Stored items:
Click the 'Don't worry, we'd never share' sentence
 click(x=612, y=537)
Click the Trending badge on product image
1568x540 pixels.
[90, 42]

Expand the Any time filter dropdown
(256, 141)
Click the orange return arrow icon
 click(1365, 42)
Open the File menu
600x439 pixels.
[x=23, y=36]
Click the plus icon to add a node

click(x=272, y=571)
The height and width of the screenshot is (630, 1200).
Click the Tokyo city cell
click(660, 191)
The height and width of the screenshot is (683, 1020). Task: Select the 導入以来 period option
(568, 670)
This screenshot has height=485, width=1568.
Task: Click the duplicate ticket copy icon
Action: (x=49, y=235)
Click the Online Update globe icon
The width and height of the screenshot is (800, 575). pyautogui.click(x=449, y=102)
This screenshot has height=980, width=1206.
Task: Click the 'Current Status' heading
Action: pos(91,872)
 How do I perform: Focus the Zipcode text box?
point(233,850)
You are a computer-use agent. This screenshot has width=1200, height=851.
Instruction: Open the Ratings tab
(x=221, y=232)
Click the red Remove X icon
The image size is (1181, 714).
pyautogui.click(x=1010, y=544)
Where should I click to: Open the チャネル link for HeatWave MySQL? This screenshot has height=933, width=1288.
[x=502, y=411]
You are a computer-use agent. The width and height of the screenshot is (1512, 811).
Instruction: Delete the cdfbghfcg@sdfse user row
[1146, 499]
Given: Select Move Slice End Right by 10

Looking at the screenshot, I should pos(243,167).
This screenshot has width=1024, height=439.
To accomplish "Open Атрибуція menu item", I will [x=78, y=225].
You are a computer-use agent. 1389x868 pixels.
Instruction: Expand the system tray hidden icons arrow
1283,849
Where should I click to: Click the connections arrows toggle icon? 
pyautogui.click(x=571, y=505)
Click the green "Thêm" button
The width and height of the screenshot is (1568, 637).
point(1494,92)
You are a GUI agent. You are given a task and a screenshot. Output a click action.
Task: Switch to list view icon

**Directions for this task:**
Scan the data for lines with the word "agent". Report only how many there are.

**Reply to the exercise:**
4